ACSOL has filed a lawsuit challenging regulations issued by the California Department of Corrections and Rehabilitation (CDCR) that categorically exclude inmates required to register from re-sentencing opportunities provided in recent legislation. The lawsuit was filed on July 6 in Sacramento Superior Court.
“The regulations being challenged repeat the same mistake made by CDCR in its regulations implementing Proposition 57,” stated ACSOL Executive Director Janice Bellucci. “That is, the re-sentencing regulations create a categorical exclusion of all registrants even though the legislation does not.”

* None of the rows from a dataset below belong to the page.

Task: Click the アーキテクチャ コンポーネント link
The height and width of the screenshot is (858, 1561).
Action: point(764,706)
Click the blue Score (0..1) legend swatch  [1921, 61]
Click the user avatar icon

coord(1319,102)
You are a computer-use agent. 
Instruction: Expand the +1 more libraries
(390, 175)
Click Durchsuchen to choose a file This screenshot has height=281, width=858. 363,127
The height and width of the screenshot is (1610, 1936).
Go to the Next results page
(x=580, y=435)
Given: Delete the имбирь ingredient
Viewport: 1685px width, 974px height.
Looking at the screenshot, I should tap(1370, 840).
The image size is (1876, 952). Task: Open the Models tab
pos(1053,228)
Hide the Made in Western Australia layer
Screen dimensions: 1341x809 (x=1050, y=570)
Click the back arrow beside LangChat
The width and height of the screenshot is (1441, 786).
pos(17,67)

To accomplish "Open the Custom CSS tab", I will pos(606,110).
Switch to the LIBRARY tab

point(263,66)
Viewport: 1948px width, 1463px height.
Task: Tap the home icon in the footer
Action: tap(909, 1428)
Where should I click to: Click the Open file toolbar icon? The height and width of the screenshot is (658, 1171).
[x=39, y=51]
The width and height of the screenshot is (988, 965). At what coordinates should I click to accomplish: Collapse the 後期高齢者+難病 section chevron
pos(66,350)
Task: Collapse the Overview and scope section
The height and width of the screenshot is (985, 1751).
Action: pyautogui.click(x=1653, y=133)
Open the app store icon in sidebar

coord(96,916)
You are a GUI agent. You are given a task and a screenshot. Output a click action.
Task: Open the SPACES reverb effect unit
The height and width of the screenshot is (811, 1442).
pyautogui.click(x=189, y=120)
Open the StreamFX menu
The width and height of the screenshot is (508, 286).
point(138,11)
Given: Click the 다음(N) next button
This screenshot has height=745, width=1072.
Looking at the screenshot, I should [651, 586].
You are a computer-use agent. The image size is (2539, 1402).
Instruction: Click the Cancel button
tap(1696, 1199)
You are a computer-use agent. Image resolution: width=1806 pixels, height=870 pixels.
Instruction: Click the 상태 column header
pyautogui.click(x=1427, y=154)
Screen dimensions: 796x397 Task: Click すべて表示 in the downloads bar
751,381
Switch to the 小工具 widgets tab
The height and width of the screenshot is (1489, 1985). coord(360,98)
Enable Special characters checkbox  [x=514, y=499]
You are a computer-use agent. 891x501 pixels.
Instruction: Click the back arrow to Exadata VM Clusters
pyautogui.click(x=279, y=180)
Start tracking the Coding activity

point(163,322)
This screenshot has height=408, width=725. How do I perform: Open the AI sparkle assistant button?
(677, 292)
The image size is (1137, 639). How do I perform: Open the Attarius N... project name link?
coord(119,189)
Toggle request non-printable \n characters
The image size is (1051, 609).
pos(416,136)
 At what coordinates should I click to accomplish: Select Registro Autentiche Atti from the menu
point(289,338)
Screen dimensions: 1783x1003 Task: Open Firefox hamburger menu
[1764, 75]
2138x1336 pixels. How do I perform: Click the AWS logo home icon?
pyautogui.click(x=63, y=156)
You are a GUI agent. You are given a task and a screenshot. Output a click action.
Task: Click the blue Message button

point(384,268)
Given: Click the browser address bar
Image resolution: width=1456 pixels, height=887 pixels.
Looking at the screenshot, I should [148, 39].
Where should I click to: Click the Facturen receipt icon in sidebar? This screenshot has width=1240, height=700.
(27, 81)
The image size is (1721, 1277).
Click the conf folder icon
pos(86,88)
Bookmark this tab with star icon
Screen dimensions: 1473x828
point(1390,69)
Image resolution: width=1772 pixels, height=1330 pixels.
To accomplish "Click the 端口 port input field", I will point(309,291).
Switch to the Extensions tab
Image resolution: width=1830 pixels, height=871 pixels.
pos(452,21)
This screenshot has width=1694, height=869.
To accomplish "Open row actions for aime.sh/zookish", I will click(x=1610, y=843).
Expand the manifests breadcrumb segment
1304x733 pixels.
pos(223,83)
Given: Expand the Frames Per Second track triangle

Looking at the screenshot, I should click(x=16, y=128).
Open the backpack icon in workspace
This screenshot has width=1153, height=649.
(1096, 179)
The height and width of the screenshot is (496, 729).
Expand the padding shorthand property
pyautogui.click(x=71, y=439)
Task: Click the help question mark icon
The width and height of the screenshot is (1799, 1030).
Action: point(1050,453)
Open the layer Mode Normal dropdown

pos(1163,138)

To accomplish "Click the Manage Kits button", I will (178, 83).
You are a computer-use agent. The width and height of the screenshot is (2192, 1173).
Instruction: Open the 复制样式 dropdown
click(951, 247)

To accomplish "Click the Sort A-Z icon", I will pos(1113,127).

The individual plaintiff in the case, Antoine Jordan, is currently being denied an opportunity for re-sentencing because he is required to register due to a sex offense conviction more than 30 years ago. He is currently serving a sentence of 26 years due to his failure to register at a second address. ACSOL is also a plaintiff in the case.
“What is even worse in this situation is that the legislature initially included in the legislation an exclusion of registrants, but later removed that exclusion,” stated Bellucci. “CDCR has chosen to ignore the final version of the legislation and therefore we expect this lawsuit to be successful.”
CDCR’s regulations implementing Proposition 57 were challenged in more than a dozen lawsuits which resulted in nine decisions from courts of appeal. In every court of appeals decision, CDCR’s regulations were declared unlawful. The California Supreme Court issued the final decision regarding CDCR’s Proposition 57 regulations on December 28, 2020. In its decision, the Court ruled that CDCR’s regulations were unconstitutional and ordered the agency to repeal its regulations. CDCR did not repeal its regulations until April 5, 2021.
“The greatest harm resulting from CDCR’s unlawful regulations in both cases is that inflicted upon inmates who are being denied opportunities to be released from custody and their families,” stated Bellucci. “There is also a financial cost to taxpayers for longer prison sentences.”